A nation of cowards will take their anger into that booth only to get weak-kneed and cave to the status quo. On the other hand, the courage to pull the lever for change, and that often means a personal change in voting habits, is always best buoyed by an appeal to personal moral virtue and a confident fearlessness to face an open-ended future.
At their core, profound convictions of principle drive all good campaigns, because they’re what drive and motivate the heart, beyond the mere pragmatic calculus of risk and opportunity.
In Virginia, a deep current of passion is winding its way through all the now-hotly contested congressional races and the Senate campaign as well. It is manifested in the campaign to defeat the proposed amendment to the Virginia Constitution, Question #1 on the ballot, also known as the Marshall-Newman or “Marriage Amendment.”
This amendment is the illegitimate child of the mean-spirited animus that has driven the discredited national right-wing movement that is about to be heave-hoed out of office all across the land. It is angry, it is nasty, it is the bully’s tactic of singling out the perceived weak and disadvantaged, and kicking them behind the school ground bushes. It is everything that even many in the GOP are wising up to as divisive, destructive and profoundly hate-based demagoguery.
This amendment was crafted by the right-wing majority in Richmond to fuel Sen. Allen’s re-election bid and to open the money flows into right-wing churches and other political campaigns. Appealing to personal fears and prejudice, the campaign is a cynical attempt to further marginalize an already-marginalized population by singling it out for a unique role in the entire Commonwealth: the only class of persons singled out in its Constitution for a special denial of rights.
From a public policy priority perspective, Question #1is irrelevant, both to its authors and much of the public.
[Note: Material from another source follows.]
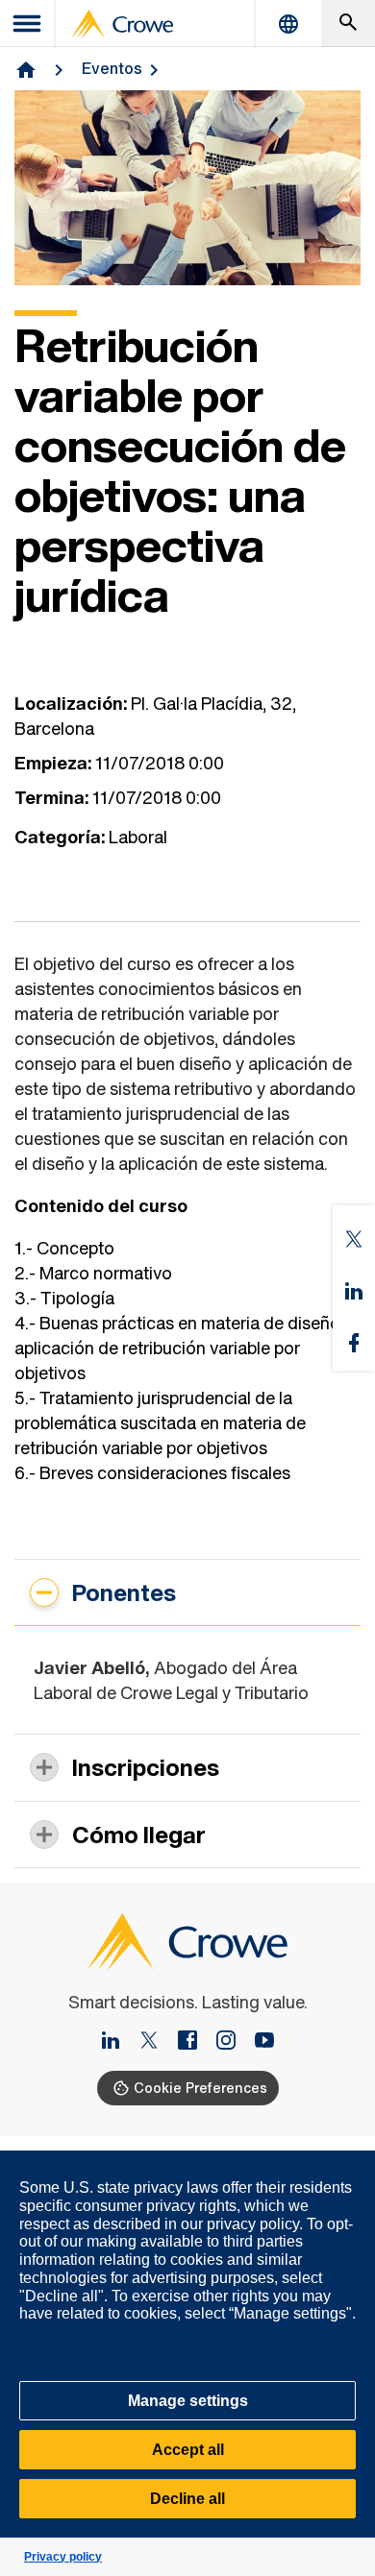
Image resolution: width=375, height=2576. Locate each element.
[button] (350, 2161)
But it is very relevant from the standpoint of the right-wing’s increasingly discredited crusade of hate, on the one hand, and from its opponents’ recognition that such bigotry needs to be squashed like a nasty bug in the name of the fundamental values of fair play and equal justice, on the other.
Question #1 must be defeated not because it’s a bad measure with potential unintended consequences, but because it matters to the integrity of the soul of the Virginia voting public.